ByteDance Developing Custom CPU Chips to Support Agentic AI Rollout
By Reuters | 28 May, 2026
Chinese tech giant ByteDance is developing its own CPUs to address surging chip prices and prolonged supply shortages constraining its expansion plans for agentic tasks that demand more from CPUs.
Chinese technology giant ByteDance is developing its own central processing units (CPUs) to support its growing AI infrastructure needs, three people familiar with the matter said, as surging chip prices and prolonged supply shortages constrain its expansion plans.
The move underscores the industry's rapid shift toward "inference," where AI models are deployed to perform agentic tasks that demand more from CPUs, working in tandem with the graphics chips made by Nvidia that have dominated the AI boom.
The shift has created a shortage of CPUs in recent months, and global hyperscalers including Alphabet's Google, Amazon and Microsoft are also developing their own custom CPUs to reduce costs and tailor performance to their specific workloads. It has also helped major CPU makers Intel and AMD emerge as leading challengers to Nvidia's AI dominance.
ByteDance, the parent of short video platform TikTok, is targeting deployment of its proprietary CPU in its own servers and data centres to support internal operations, as it prepares a massive rollout of agent-based products including its Coze platform, the first source said.
The Beijing-based company has approached several external partners to assist with the effort, and those partners are expected to contribute not only to the chip's design work but also to help secure manufacturing capacity at foundries, the sources added. The project remains at an early stage, the first source said.
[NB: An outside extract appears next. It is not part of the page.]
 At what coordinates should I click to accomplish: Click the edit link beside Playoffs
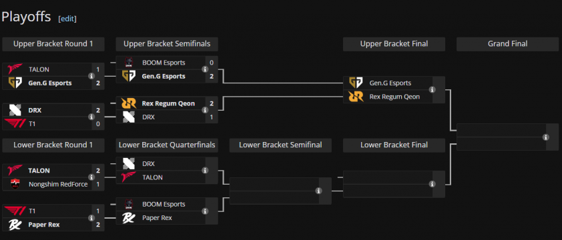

They declined to be named, as the plan is not public.
ByteDance did not respond to Reuters' request for comment.
CPU SHORTAGE
ByteDance's move places it alongside a growing cohort of tech companies that have concluded the economics of custom chips outweigh the complexity of designing them.
It is pursuing two chip architecture tracks for its CPU development — one based on SoftBank-owned Arm and another on the open-source RISC-V instruction set architecture, as it weighs which design best suits its long-term data centre requirements, the sources said.
Developing two designs simultaneously is a common hedge for technology giants, as it allows them to test their options before committing to a costly, large-scale manufacturing run.
Arm did not respond immediately to a request for comment.
The push to develop proprietary silicon comes as Intel has warned Chinese customers of server CPU delivery lead times of up to six months, Reuters reported in February.
Intel said last month that demand for its CPU from AI firms was so strong in the first quarter that it sold even chips it had originally written off.
AMD CEO Lisa Su warned last week that the global CPU market is "tight," with demand outpacing forecasts and supply constraints expected to persist.
ByteDance currently sources CPUs from Intel and AMD, and they have raised prices significantly, with quarter-over-quarter increases ranging from 10% to as much as 35% in recent months, two of the sources said, prompting ByteDance to accelerate its push for in-house alternatives.
Intel said it had updated prices on some of its products to reflect sustained demand, increased component and material costs and evolving market dynamics. AMD did not respond immediately to a request for comment.
Nvidia is expanding beyond GPUs into the CPU market, and its CEO Jensen Huang hopes its new "Vera" central processors will give the firm access to a new $200 billion market.
It unveiled a new central processor and AI system built on technology from Groq - a chip startup specialising in inference - in March, making moves to defend its position in the AI chip market.